Aotearoa Casts Its Shadow on the Clouds
“There is a playful antagonism between the inhabitants of New Zealand’s two islands, North and South,” Man Booker Prize winner Eleanor Catton writes for the Guardian in a story about growing up in New Zealand.
“If you’re a North Islander: the South might have better views, but the North is superior because it has richer culture. If you’re a South Islander: the North might have richer culture, but the South is superior because it has better views.
“It’s a quarrel between substance and form, if you like, a question of emphasis – does a country’s nature owe most to its history, or to its land?
“I grew up on the South Island, in a city chosen and beloved by my parents for its proximity to the mountains – Christchurch is two hours distant from the worn saddle of Arthur’s Pass, the mountain village that was and is my father’s spiritual touchstone, his chapel and cathedral in the wild.

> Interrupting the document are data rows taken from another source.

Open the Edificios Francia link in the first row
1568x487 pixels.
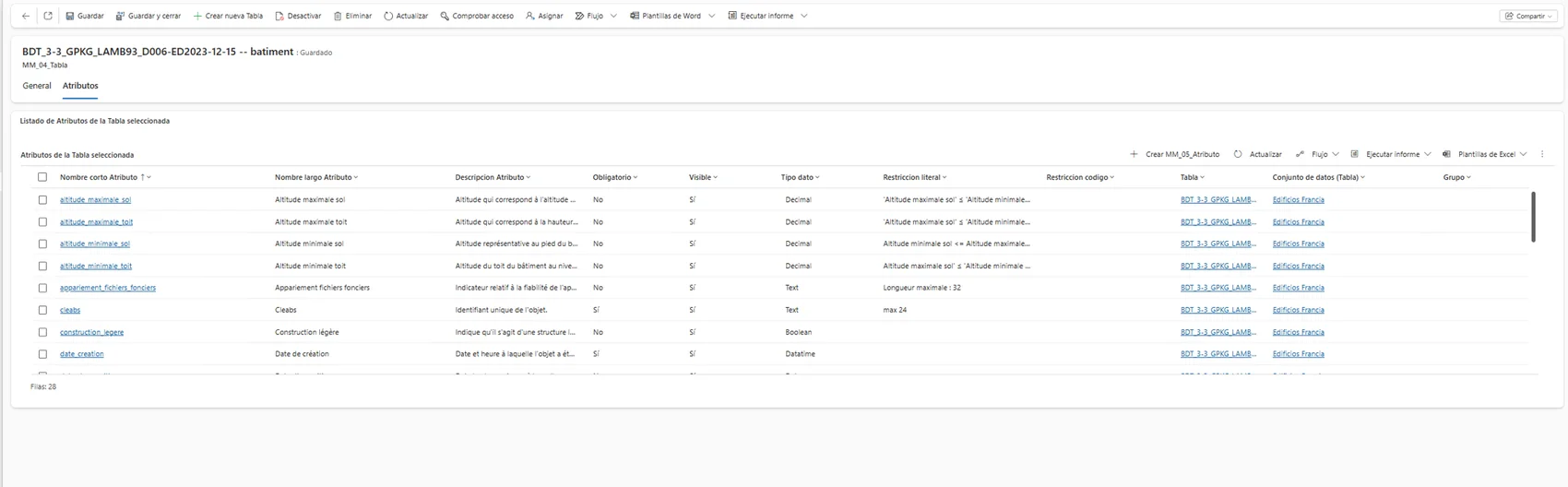tap(1298, 199)
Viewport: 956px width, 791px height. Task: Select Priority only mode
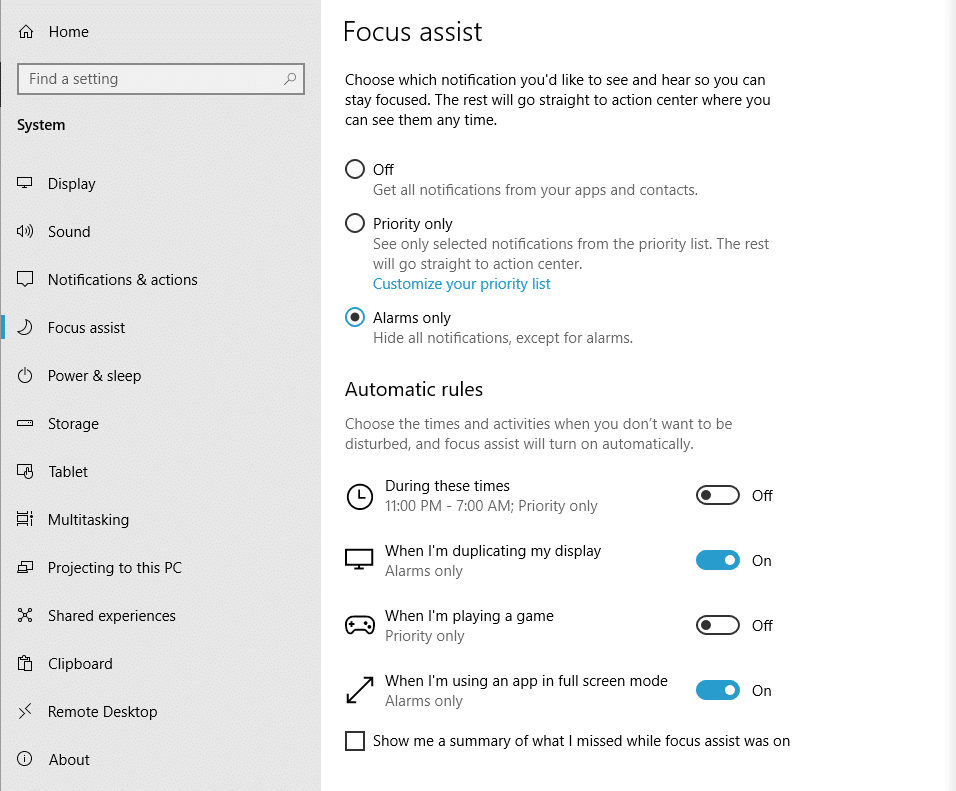click(355, 223)
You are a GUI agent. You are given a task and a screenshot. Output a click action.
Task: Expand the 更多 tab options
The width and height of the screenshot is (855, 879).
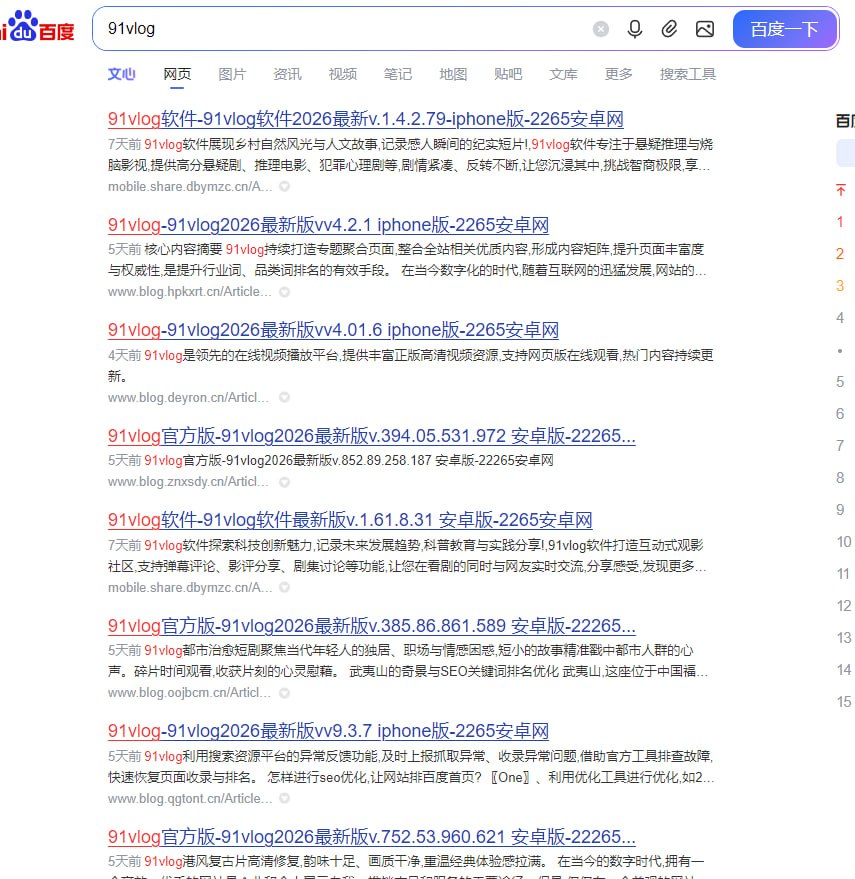point(618,74)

“Travel brochures try to capture the quality of New Zealand’s panoramas with adjectives – ‘pristine, ‘untouched’, ‘majestic’. But the words seem cheap and insubstantial, however accurate they may be, in the face of the real thing. The language of description is always a matter of equivalence (a word equals the thing it describes) and so cannot contend with the sublime. But the language of paradox, oxymoron and subtle contradiction – the language of children – does better.
“Aotearoa is a land made perfect only by its opposites, the water and the air. It is both north and south at once. It is a land that casts its shadow on the clouds.”